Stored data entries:
● ● ● ● ● ● ●

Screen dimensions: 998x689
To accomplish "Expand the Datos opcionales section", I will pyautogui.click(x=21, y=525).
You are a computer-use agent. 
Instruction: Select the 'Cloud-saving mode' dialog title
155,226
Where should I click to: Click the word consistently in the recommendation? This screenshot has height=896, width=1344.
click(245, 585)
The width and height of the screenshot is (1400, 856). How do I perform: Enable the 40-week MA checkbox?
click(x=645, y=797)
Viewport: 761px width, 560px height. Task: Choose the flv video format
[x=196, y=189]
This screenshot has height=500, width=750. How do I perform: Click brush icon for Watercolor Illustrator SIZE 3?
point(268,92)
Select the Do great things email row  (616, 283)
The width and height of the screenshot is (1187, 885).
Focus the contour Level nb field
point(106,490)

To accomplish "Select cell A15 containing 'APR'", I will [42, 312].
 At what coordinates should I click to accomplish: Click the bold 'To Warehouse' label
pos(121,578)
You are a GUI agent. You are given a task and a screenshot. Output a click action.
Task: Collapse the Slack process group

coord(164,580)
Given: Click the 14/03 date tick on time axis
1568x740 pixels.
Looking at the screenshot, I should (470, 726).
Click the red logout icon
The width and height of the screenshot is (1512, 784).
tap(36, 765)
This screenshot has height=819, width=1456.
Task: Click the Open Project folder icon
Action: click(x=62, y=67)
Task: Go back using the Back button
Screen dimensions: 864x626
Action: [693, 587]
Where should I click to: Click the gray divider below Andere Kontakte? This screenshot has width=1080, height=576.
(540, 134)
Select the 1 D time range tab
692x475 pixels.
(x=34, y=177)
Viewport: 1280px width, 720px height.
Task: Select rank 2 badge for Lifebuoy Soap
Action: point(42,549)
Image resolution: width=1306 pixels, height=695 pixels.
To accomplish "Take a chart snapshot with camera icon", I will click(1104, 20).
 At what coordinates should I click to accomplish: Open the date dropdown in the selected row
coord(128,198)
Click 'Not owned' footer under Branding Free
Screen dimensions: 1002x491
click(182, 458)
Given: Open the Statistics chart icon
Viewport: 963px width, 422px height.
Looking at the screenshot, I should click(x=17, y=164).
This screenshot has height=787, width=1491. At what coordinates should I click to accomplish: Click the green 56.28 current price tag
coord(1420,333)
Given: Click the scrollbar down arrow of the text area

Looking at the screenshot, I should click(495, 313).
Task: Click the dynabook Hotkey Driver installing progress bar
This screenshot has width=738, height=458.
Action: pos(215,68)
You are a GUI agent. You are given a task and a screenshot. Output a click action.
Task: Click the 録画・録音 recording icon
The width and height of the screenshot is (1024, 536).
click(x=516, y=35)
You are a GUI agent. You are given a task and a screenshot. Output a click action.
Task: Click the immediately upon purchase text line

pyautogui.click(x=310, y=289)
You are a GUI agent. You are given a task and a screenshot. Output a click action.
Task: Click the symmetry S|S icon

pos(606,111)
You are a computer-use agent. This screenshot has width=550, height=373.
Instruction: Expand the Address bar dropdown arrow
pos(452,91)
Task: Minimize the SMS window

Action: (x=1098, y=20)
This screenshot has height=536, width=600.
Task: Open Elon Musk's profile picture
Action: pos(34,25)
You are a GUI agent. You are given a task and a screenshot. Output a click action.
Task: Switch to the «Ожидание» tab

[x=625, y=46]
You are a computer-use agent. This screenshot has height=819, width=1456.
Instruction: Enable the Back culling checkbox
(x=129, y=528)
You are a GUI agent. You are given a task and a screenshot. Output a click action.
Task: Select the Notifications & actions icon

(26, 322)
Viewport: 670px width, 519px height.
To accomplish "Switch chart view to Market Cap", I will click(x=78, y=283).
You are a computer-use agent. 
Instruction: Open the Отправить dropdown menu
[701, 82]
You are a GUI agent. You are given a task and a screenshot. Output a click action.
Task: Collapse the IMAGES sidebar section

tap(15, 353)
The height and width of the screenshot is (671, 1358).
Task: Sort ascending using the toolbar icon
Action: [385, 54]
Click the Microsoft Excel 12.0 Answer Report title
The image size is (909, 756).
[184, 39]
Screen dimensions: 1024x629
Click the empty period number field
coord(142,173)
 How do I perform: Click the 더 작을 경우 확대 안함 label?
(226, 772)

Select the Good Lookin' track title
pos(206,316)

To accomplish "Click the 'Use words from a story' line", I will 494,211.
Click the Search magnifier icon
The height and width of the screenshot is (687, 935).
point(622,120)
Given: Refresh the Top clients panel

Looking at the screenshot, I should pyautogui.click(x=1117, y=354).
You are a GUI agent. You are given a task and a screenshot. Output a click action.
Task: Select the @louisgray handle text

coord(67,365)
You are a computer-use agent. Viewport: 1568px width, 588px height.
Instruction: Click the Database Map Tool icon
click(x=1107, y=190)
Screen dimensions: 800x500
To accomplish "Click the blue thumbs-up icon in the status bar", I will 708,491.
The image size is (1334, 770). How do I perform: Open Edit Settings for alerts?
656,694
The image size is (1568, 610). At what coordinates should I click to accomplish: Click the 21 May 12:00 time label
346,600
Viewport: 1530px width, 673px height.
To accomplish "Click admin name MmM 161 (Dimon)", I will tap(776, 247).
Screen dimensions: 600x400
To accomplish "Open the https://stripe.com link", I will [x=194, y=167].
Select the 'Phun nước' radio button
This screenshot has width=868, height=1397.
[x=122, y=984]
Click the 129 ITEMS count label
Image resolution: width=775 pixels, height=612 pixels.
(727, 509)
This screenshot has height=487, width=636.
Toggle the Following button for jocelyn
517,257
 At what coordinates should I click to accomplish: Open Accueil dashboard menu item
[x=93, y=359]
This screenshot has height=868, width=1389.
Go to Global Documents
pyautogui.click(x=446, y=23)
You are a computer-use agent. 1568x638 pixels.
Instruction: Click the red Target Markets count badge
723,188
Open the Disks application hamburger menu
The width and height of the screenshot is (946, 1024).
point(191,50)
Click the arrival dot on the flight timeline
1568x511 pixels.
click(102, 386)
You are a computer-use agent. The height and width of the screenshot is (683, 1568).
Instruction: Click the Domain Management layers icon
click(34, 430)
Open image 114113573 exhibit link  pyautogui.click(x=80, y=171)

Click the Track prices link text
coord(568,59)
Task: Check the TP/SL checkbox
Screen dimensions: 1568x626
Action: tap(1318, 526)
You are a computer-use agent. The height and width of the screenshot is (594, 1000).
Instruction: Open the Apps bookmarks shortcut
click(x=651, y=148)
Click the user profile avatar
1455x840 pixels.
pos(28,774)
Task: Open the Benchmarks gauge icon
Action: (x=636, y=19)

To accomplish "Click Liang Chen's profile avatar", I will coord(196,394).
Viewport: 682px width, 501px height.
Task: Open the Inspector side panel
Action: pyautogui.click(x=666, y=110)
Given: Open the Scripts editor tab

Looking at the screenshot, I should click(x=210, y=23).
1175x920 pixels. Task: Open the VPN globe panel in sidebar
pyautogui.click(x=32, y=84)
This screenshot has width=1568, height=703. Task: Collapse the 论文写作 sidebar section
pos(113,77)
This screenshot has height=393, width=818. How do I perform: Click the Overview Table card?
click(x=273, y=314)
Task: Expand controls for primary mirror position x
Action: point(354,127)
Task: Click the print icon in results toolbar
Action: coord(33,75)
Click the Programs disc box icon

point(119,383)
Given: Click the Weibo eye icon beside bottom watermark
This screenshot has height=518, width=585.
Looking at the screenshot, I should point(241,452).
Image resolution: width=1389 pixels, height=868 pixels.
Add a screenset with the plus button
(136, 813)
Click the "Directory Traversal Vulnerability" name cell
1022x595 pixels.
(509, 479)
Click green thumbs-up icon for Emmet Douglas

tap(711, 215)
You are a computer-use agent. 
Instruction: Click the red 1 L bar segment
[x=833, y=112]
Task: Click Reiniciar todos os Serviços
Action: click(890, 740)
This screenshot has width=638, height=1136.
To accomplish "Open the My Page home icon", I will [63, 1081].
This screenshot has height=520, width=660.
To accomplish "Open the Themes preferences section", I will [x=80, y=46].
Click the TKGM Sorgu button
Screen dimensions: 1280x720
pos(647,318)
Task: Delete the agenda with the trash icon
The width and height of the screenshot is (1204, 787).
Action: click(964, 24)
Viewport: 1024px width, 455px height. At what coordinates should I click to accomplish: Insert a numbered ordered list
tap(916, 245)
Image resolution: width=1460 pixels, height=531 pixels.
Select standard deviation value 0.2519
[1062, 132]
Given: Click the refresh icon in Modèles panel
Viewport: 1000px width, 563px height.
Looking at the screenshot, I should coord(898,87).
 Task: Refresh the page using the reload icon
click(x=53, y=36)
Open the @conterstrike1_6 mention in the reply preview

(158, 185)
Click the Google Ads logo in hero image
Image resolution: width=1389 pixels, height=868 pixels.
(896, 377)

● ● ● ● ● ● ●

Look through the records and gather each line with the word "name".

To accomplish "Click admin name MmM 161 (Dimon)", I will tap(776, 247).
Click the "Directory Traversal Vulnerability" name cell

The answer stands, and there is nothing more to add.